Genotype distribution of CX3CR1 gene polymorphisms were in accordance with HWE examination. No obvious differences were observed in the genotypes of rs3732378 polymorphism between case and control groups (P>0.05), but A allele of it could increase the risk of AMD (P=0.025, OR=2.391, 95% CI=1.092-5.237). Both TT genotype and T allele of rs3732379 were significantly associated with the susceptibility of AMD (P=8.663, OR=8.663, 95% CI=1.044-71.874; P=0.021, OR=2.076, 95% CI=1.104-3.903). Age, gender and smoking status were used as common confounders to adjust the association between CX3CR1 gene polymorphism and AMD risk. Then we found that rs3732378 had no obvious association with AMD susceptibility. TT genotype of rs3732379 related to the occurrence of AMD, but the association was not significant (P=0.050, OR=8.274, 95% CI=1.002-69.963). T allele of rs3732379 might increase the susceptibility of AMD (P=0.029, OR=2.033, 95% CI=1.077-3.838).
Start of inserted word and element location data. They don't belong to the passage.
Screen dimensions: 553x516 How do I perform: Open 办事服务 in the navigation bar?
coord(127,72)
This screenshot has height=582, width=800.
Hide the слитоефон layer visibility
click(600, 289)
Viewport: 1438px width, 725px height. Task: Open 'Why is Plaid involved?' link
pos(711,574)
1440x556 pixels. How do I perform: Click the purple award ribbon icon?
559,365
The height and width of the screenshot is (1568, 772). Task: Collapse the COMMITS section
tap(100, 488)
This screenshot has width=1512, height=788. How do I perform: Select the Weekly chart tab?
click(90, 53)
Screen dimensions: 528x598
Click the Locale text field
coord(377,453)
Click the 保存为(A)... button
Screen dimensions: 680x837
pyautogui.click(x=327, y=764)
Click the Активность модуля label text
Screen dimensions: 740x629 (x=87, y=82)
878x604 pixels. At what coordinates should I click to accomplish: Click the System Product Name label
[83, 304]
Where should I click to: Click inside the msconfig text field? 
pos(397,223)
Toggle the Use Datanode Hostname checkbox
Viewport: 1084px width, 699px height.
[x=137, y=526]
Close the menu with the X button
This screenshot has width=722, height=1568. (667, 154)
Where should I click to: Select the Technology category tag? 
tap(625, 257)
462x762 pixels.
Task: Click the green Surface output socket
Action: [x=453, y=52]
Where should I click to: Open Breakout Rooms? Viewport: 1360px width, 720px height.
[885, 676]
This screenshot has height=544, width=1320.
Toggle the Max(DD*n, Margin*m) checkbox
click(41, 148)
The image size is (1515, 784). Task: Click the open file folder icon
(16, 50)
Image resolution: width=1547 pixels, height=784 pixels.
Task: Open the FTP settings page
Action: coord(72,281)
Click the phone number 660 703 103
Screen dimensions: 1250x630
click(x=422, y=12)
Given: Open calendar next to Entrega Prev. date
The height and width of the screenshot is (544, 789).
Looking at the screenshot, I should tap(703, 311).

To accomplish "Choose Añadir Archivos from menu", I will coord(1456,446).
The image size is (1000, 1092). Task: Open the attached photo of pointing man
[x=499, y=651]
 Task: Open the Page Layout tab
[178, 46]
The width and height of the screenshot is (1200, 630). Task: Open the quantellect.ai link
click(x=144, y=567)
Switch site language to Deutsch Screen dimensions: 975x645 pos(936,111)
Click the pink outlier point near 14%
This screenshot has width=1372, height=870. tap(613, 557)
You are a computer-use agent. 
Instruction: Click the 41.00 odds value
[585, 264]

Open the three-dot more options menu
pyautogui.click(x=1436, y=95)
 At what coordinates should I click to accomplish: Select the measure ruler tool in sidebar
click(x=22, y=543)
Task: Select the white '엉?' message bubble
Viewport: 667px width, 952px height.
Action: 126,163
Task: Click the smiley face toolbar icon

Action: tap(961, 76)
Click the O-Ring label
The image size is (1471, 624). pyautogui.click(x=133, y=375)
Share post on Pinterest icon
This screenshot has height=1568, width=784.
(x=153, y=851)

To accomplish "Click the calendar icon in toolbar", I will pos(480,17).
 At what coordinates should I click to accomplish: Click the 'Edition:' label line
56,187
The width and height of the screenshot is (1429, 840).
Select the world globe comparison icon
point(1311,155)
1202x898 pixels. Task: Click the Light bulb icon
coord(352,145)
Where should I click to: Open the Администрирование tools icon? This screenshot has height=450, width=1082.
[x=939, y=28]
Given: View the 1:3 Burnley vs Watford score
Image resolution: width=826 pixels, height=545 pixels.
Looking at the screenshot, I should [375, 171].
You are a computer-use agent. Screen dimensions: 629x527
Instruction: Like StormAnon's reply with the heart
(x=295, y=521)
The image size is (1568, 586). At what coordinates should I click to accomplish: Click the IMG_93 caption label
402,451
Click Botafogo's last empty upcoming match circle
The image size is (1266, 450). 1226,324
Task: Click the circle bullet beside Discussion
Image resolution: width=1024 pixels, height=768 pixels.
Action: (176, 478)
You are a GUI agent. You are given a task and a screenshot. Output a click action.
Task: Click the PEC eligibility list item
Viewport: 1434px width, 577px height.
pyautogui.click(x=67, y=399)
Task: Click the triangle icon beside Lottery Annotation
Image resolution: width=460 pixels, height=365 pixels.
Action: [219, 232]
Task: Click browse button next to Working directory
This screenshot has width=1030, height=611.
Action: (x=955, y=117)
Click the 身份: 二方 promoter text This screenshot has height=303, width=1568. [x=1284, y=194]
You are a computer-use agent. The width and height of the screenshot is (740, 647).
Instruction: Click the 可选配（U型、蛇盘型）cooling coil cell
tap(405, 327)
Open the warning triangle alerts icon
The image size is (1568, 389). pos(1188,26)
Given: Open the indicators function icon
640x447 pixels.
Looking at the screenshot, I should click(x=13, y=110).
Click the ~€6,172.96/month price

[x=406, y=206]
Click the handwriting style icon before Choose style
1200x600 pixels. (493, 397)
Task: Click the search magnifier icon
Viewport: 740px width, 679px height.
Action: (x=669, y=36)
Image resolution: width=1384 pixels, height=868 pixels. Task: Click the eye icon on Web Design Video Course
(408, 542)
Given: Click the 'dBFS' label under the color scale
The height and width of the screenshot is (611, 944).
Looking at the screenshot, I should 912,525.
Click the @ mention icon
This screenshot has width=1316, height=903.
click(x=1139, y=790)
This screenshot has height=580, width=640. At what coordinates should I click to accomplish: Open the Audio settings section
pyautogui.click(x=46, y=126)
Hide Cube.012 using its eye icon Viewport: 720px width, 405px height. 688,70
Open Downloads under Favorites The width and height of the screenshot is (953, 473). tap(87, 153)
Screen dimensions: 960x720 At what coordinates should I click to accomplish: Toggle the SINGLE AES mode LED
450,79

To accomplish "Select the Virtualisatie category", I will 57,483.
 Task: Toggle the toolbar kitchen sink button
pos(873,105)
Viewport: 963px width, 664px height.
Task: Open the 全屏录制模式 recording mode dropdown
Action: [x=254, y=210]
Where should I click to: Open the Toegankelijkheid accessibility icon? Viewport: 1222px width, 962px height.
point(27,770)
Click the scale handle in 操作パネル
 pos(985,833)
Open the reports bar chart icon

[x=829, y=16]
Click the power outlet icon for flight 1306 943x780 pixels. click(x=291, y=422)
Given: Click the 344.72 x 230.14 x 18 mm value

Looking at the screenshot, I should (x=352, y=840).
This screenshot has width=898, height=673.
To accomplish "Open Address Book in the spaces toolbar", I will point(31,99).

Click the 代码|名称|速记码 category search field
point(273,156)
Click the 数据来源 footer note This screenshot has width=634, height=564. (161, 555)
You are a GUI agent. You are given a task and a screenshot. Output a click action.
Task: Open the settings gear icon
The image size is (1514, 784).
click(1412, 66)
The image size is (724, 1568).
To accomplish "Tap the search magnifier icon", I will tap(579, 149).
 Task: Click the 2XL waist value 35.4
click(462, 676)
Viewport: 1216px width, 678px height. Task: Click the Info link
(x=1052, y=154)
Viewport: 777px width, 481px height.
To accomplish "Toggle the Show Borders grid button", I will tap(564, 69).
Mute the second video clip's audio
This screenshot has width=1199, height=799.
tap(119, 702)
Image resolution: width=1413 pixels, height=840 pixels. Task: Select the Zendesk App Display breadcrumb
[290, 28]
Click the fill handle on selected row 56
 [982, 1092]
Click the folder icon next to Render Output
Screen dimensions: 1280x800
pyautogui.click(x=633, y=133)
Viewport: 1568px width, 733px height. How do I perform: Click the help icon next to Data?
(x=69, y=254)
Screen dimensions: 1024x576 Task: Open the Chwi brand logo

T allele of rs3732379 might have a positive association with the susceptibility of AMD.
年龄相关性黄斑变性(AMD)是一种最常见的眼部疾病,可导致不可逆的视力损害。年龄、遗传和环境因素与AMD有关。趋化因子(C-X3-C基序)受体1(CX3CR1)基因多态性可能影响AMD的易感性。
我们检测了来自中国的102例病例和115例对照中AMD与CX3CR1基因单核苷酸多态性(SNP,rs3732378和rs3732379)之间的关联。采用MassArray基因分型检测方法确定基因型。通过χ²检验和逻辑回归分析CX3CR1基因多态性与AMD之间的关联。
CX3CR1基因多态性的基因型分布符合哈迪-温伯格平衡检验。病例组和对照组之间rs3732378多态性的基因型无明显差异(P>0.05),但其A等位基因可增加AMD的风险(P=0.025,OR=2.391,95%CI=1.092-5.237)。rs3732379的TT基因型和T等位基因均与AMD的易感性显著相关(P=8.663,OR=8.663,95%CI=1.044-71.874;P=0.021,OR=2.076,95%CI=1.104-3.903)。将年龄、性别和吸烟状况作为常见混杂因素来调整CX3CR1基因多态性与AMD风险之间的关联。然后我们发现rs3732378与AMD易感性无明显关联。rs3732379的TT基因型与AMD的发生有关,但关联不显著(P=0.050,OR=8.274,95%CI=1.002-69.963)。rs3732379的T等位基因可能增加AMD的易感性(P=0.029,OR=2.033,95%CI=1.077-3.838)。
rs3732379的T等位基因可能与AMD的易感性呈正相关。